Sex and the University: Spring Forward

As the days grow longer and the sun has awoken after a long winter, we all are expected to crawl out of our slump and begin our days early and with a determination to complete our assignments. Our focus is on – or should be – on our work, but a getting away from everyone and everything is necessary during this stressful time. While travelling around I got to reunite with some of my best friends, people who I used to be inseparable with before work and the world around us got in the way, before I focused my attention on succeeding and being the ‘best version’ I could be. Not only the best version I saw for myself, but also the one attractive in the world and its eyes and wishes from me.

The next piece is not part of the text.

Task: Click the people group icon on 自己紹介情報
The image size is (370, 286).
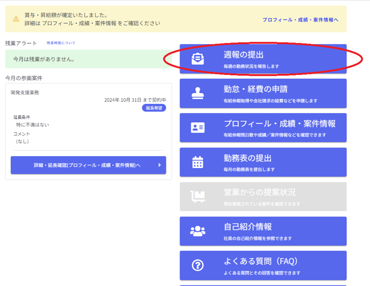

As my eyes wander around the level three café in the library I can’t help but notice everyone else’s eyes darting around the noisy hub. Perhaps they are searching to meet a friend’s gaze, or drifting their heads away from an uncomfortable conversation. However, they couldn’t all be feeling that way, surely? I felt that the café filled with darting eyes would inevitably catch someone’s attention, or rather that they would catch someone observing them. Not necessarily everyone, but most I find go out and land themselves in situations simply on the basis of doing what would attract others, and, say, in those situations, what might be perceived as attractive. We want to belong in a group and be appreciated by others, for not only our looks but also our opinions. Why is it we are so focused on appeasing others and being categorically attractive? We may not have followed the Mizz, Shout or Cosmo magazines religiously, but in some way or another we have filed up our own lists on how to make our behaviour attractive. It’s no longer knowledge to acquire – it’s running through our minds subconsciously.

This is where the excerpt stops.